On April 16, 1865, when news had spread of the murder of President Lincoln, an angry mob composed mostly of young teenagers gathered outside of Pierce's home in Concord. Earlier that day a different mob had thrown black paint on the front porch of former President Millard Fillmore, who, like Pierce, was also regarded as a Lincoln detractor. The crowd in Concord wanted to know why Pierce's house was not dressed with black bunting and American flags, the visual proof of grief being used that day by millions of people across the country. Pierce came outside to confront the crowd and said he, too, was saddened by Lincoln's passing. When a voice in the crowd yelled out "Where is your flag?" Pierce became angry and recalled his family's long devotion to the country, including both his and his father's service in the military. He said he needed to display no flag to prove that he was a loyal American. The crowd soon quieted down and even cheered and applauded the former president as he went back into his home.

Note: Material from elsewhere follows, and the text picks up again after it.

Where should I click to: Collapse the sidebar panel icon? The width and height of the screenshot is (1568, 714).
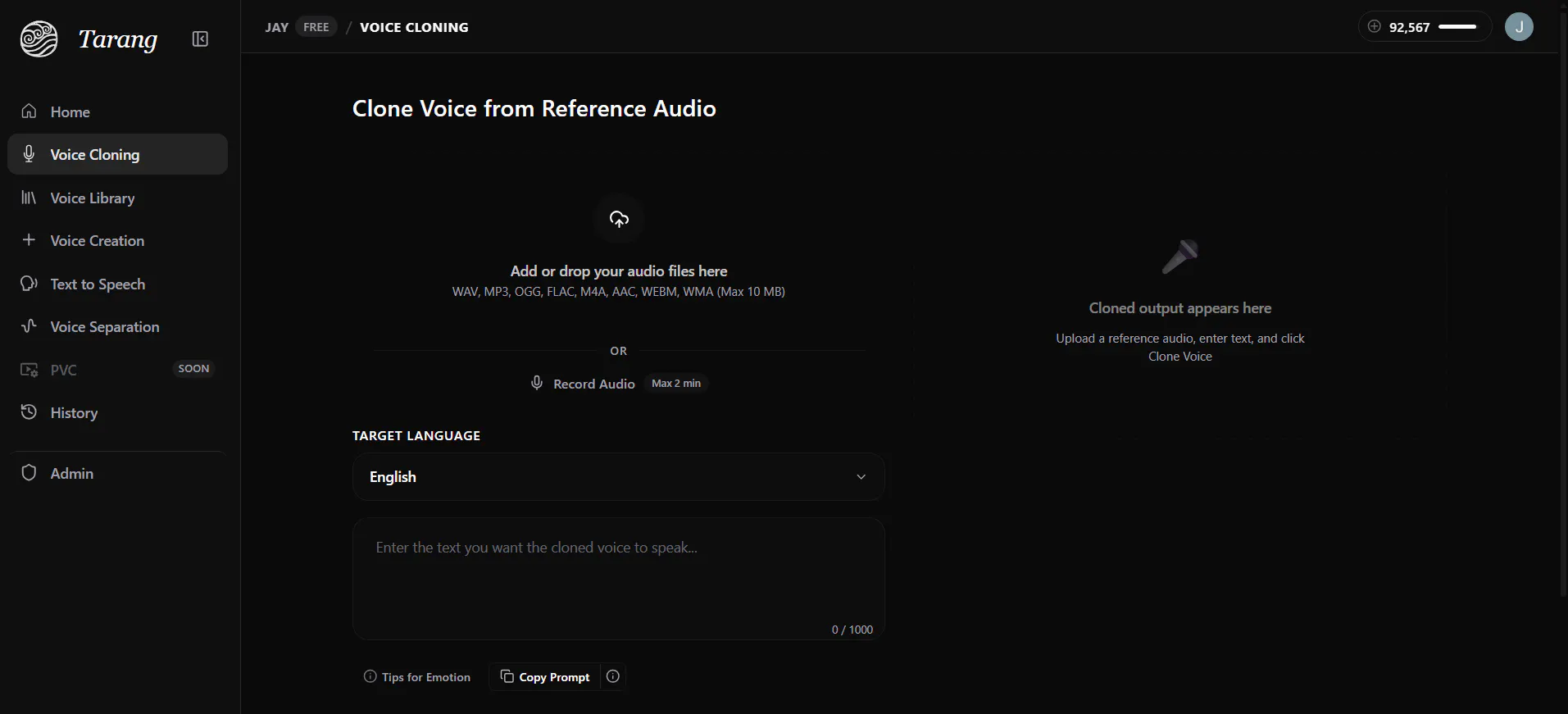[200, 39]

Franklin Pierce died in Concord, New Hampshire at 4:49 a.m. on October 8, 1869, at 64 years old. President Ulysses S. Grant, who later defended Pierce's service in the Mexican War, declared a day of national mourning. Newspapers across the country carried lengthy front-page stories examing various aspects of Pierce's colorful and controversial career. He was interred in the Minot Enclosure in the Old North Cemetery of Concord.
In his last will, which he signed January 22, 1868, he left an unusually large number of specific bequests to friends, family and neighbors, including the children of Nathaniel Hawthorne. He left a thousand dollars in trust forever to the local library with the interest used for the purchase of books. He remembered 51 persons with gifts of money, paintings or other specific individual items, including several with patriotic associations. The cane of General Lafayette was among the bequests. His nephew Frank Pierce received the residue.